**TASKS TO PERFORM**
**1)** From the podcast transcript, reproduce word for word the passage from "CHRIS SIPES CFP®: Yes." to "by the way.".
**2)** In the podcast transcript, who came up with the question for the episode?
**3)** Pick up the podcast transcript where it stops and continue it.

**QUOTED PASSAGE**
DANO WEIR: And so I said, okay, dude, you're going to be on the show. Do that market history thing you've always told me about because I'm fascinated and I'm ready to go. So the question for today's episode is why does the stock market exist? Where did it come from in the United States?
CHRIS SIPES CFP®: Yes. And first shout out to my beautiful wife, Sandra. Love you, honey. She's the one who came up with this question because I asked her, I'm like, I'm like out of all the topics. I'm like, when you told me you want to talk about a historical money thing, I was like, wow. This is going to be boring.
CHRIS SIPES CFP®: No one's going to listen to this. So I got to ask my wife, what would she actually be interested in? She said, well, why don't you just talk about like where markets even came from? Cause I would listen to that. And I was like, you would, she'll probably never listen to this by the way.

**COLLECTED MATERIAL**
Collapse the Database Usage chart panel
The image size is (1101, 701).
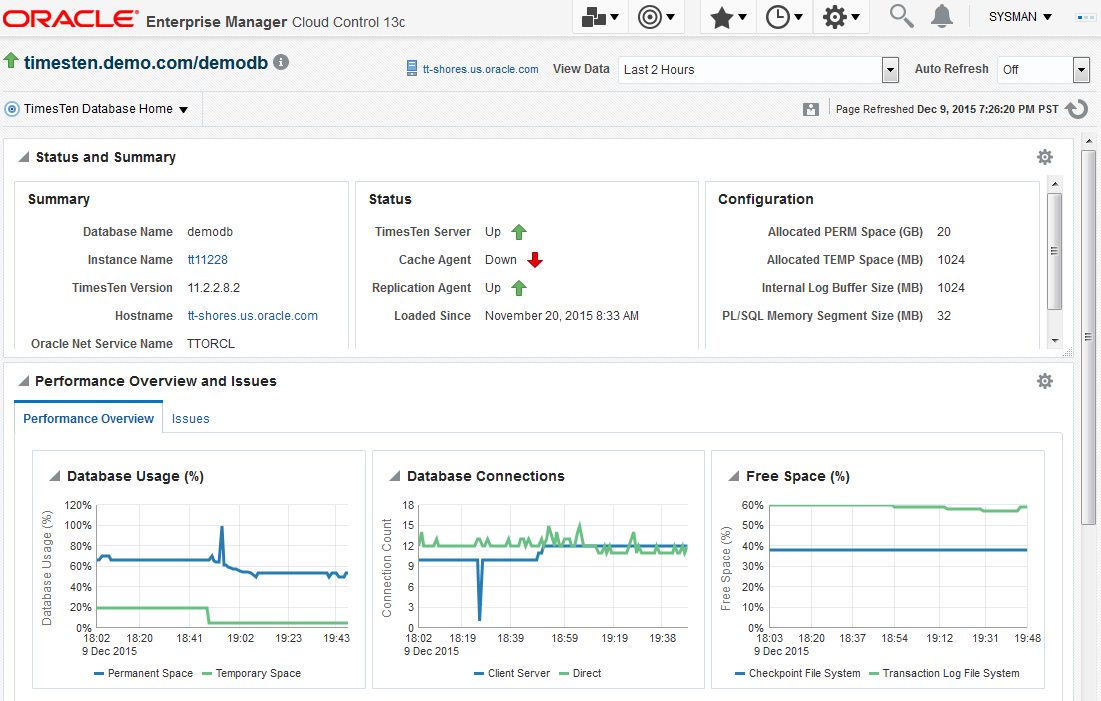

**THE REPLIES**
**1)**
CHRIS SIPES CFP®: Yes. And first shout out to my beautiful wife, Sandra. Love you, honey. She's the one who came up with this question because I asked her, I'm like, I'm like out of all the topics. I'm like, when you told me you want to talk about a historical money thing, I was like, wow. This is going to be boring.
CHRIS SIPES CFP®: No one's going to listen to this. So I got to ask my wife, what would she actually be interested in? She said, well, why don't you just talk about like where markets even came from? Cause I would listen to that. And I was like, you would, she'll probably never listen to this by the way.

**2)** Chris Sipes's wife, Sandra, came up with the question.

**3)**
CHRIS SIPES CFP®: But here we are. So I thought it was kind of fun, but I heard, I heard somebody talking about it on another podcast just a week or two ago that think about the weird concept of like the markets where you put your money into this, you know, nebulous place.
CHRIS SIPES CFP®: We're exchanging things. We're looking at numbers on screens and listening to numbers. Isn't it crazy that like we all use this system? Like when you step back and you just think about it, it's, it's, it's pretty wild.
DANO WEIR: And you, you were worried that it's going to be boring, but if you're listening to this, watching this, I just implore you to remember that all this stuff is man, woman made, right? All this stuff was just invented. Right. Like there was just a dude, there was just a gal and they're like, you know what we should do? And that's where it came from. And that could have been you.
DANO WEIR: It's so much later now that it doesn't feel like it. It's so official. But at one point, this was completely made up. Yeah. So as you're listening to the story, just imagine being that person in that moment or even knowing that person. What's Mike doing? Right. I heard he's making a stock market. Right. So try and be in that moment as Chris tells the story, because that's it. That's real. That's what history really is.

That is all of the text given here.